In the TIGTA report, Controls Over the Internet Gateway Should Be Improved to Better Deter and Detect External Attacks (Reference Number 2001-20-101, dated June 2001), we made recommendations to address the lack of external connection security policies and procedures and the need for better compliance with IRS procedures on computer access requirements and router configuration changes. The Director, Office of Security, agreed with our recommendations and proposed corrective actions to address those issues which will also correct the similar issues cited in this report. As such, we have not repeated the same recommendations.
1.
The Director,
Telecommunications, should implement a comprehensive firewall and IDS at the
LexisNexis connection.
Management’s Response: The Deputy
Commissioner for Modernization and Chief Information Officer temporarily
transferred responsibility of firewall and intrusion detection infrastructure
from the Office of Telecommunications to the Office of Mission Assurance within
Security Services. Also, a firewall
computer has been installed at the connection between the IRS and LexisNexis.
Office
of Audit Comment: Management’s response did not address the
implementation of intrusion detection at the LexisNexis connection, as
recommended above. However, an IRS
Cyber-Security official verbally informed us that intrusion detection has been
installed at this connection in addition to the firewall computer.
Appendix I
Detailed Objective,
Scope, and Methodology
The objective of this
review was to evaluate the effectiveness of controls to deter and detect
external attacks at the Internal Revenue Service’s LexisNexis connection.
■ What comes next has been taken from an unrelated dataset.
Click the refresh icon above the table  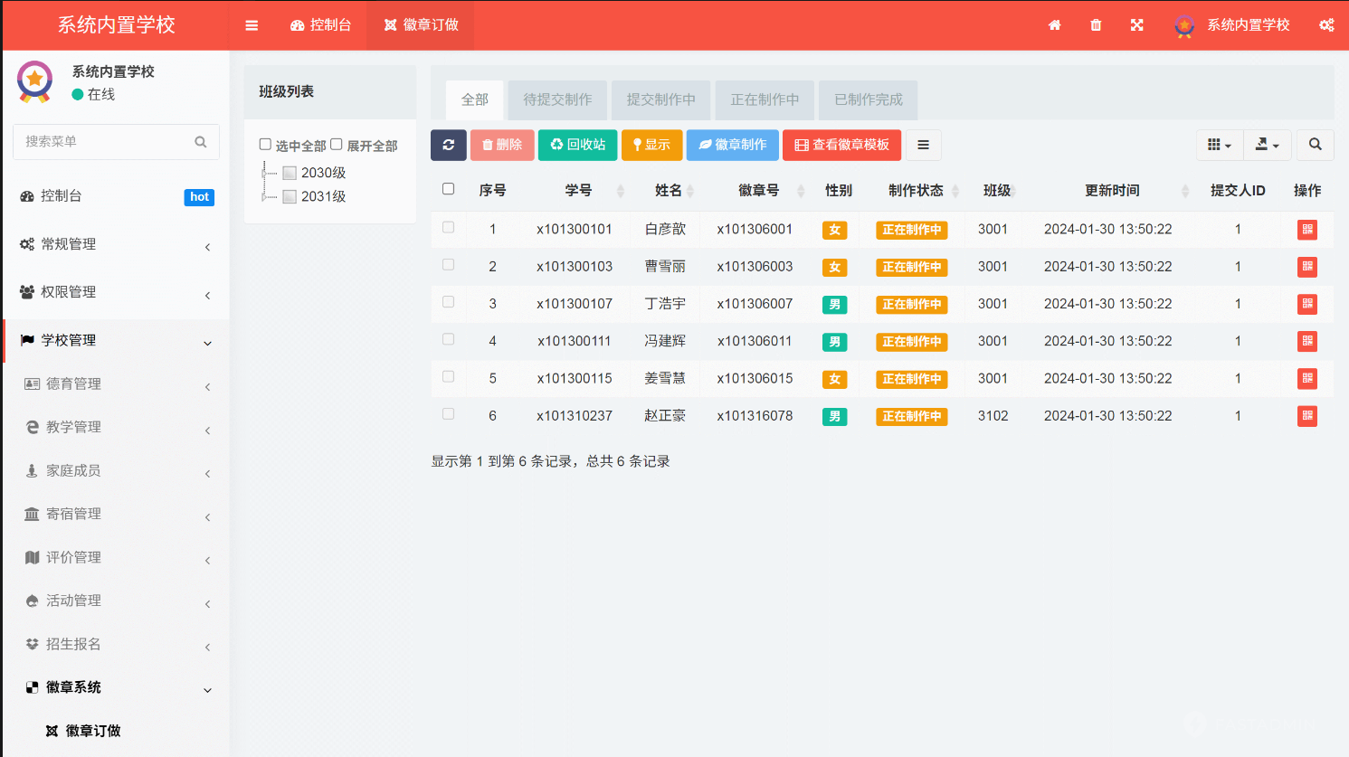pyautogui.click(x=449, y=145)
To accomplish our objective, we conducted the
following tests.
I. Reviewed background information on the establishment and use of the connection.
II. Determined whether a firewall, router, and intrusion detection system were appropriately deployed and distributed to ensure they were effectively providing the intended security protections.
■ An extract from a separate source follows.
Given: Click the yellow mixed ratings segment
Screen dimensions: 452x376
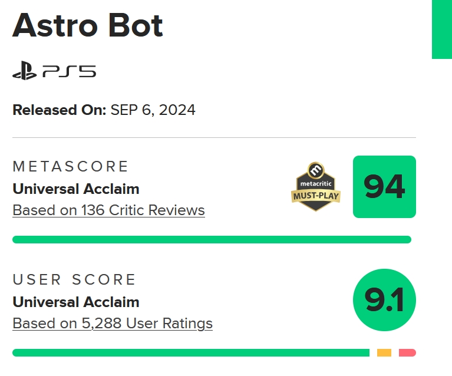Looking at the screenshot, I should [384, 352].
III. Evaluated the component configurations to ensure only authorized traffic flowed through the component.
IV. Evaluated the logical access controls in place to ensure the components adequately identified and authenticated users.
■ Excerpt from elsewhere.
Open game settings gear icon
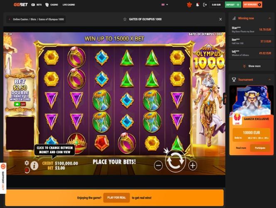The height and width of the screenshot is (208, 276). 27,163
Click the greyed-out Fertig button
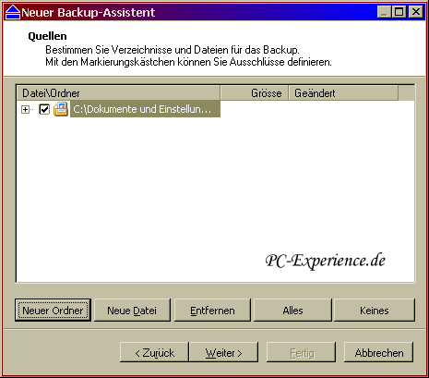This screenshot has height=378, width=429. coord(302,352)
V. Evaluated account controls in place to ensure the components were adequately protected by limiting access to users with a need to know.
VI.
Evaluated the security surveillance controls in place
to ensure the components adequately logged systemic activities and that logs
were reviewed to identify any inappropriate access.
Appendix II
Major Contributors to This
Report
Scott E.
Wilson, Assistant Inspector General for Audit (Information Systems Programs)
Steve
Mullins, Director
Kent Sagara, Audit
Manager
Bret
Hunter, Senior Auditor
Dave
Hodge, Auditor
Appendix III
Commissioner N:C
Deputy Commissioner N:DC
Director,
Telecommunications M:I:T
Director, Office of Security M:S
Director,
Director, Servicewide Policy, Directives & Electronic Research N:ADC:R:SPDER
Deputy Chief Financial Officer, Department of the Treasury
Appendix IV
Management’s
Response to the Draft Report
The response was removed due to its size. To see the response, please go to the Adobe PDF version of the report on the TIGTA Public Web Page.
[1] The IRS Restructuring and Reform Act, Pub. L. No. 105-206, 112 Stat. 685 (1998).
[2] The LexisNexis Group provides information to legal, corporate, government and academic markets and publishes legal, tax and regulatory information, via online, hardcopy print and CD-ROM formats.
[3] The IRS Restructuring and Reform Act, Pub. L. No. 105-206, 112 Stat. 685 (1998).
[4] NIST is a Department of Commerce organization designed to provide guidance for federal agencies relating to Information Systems areas.
[5] NIST provides two publications on firewalls and intrusion detection systems: Special Publication 800-10: An Introduction to Internet Firewalls and Draft Special Publication on Intrusion Detection Systems.